Dvorkin shrugged. "As you said to him, sometimes there are casualties."

"God spare me," Volodya said, and he went out.

He felt vaguely nauseated as he walked back across the river. He was sickened by what the NKVD had done to an innocent woman, and downcast by the loss of his source. He boarded a tram; he was too junior to have a car. He brooded as the vehicle trundled through the snow to his place of work. He had to report to Major Lemitov, but he hesitated, wondering how to tell the story. He needed to make it clear that he was not to blame, yet avoid seeming to make excuses.

Army Intelligence headquarters stood on one edge of the Khodynka airfield, where a patient snowplow crawled up and down keeping the runway clear. The architecture was peculiar: a two-story building with no windows in its outer walls surrounded a courtyard in which stood the nine-story head office, sticking up like a pointed finger out of a brick fist. Cigarette lighters and fountain pens could not be brought in, as they might set off the metal detectors at the entrance, so the army provided its staff with one of each inside. Belt buckles were a problem, too, so most people wore suspenders.
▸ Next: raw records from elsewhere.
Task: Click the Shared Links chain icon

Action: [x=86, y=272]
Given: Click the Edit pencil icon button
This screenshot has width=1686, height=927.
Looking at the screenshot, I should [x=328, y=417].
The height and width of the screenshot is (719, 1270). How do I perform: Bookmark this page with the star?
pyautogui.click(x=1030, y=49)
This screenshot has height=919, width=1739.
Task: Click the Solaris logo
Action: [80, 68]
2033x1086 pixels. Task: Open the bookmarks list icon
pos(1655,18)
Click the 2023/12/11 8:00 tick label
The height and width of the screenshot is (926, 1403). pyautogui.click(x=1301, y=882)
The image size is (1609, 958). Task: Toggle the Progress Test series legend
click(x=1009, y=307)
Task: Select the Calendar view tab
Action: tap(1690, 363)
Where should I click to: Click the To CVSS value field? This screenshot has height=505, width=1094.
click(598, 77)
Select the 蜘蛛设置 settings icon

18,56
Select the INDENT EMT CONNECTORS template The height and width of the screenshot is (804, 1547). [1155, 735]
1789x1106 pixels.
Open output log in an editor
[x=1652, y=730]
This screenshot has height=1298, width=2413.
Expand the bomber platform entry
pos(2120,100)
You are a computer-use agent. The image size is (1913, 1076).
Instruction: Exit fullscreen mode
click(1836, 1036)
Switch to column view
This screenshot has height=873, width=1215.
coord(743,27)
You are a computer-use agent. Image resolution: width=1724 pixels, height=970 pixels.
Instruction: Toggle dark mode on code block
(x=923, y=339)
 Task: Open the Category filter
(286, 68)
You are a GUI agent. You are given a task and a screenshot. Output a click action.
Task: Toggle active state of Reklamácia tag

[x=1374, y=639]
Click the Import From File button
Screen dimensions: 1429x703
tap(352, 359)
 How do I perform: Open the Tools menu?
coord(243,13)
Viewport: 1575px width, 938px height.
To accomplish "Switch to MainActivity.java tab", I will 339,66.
The security was superfluous, of course. Muscovites would do anything to stay out of such a building; no one was mad enough to want to sneak inside.

Volodya shared an office with three other subalterns, their steel desks side by side on opposite walls. There was so little space that Volodya's desk prevented the door from opening fully. The office wit, Kamen, looked at his swollen lips and said: "Let me guess--her husband came home early."

"Don't ask," said Volodya.

On his desk was a decrypt from the radio section, the German words penciled letter by letter under the code groups.

The message was from Werner.

Volodya's first reaction was fear. Had Markus already reported what had happened to Irina, and persuaded Werner, too, to withdraw from espionage? Today seemed a sufficiently unlucky day for such a disaster.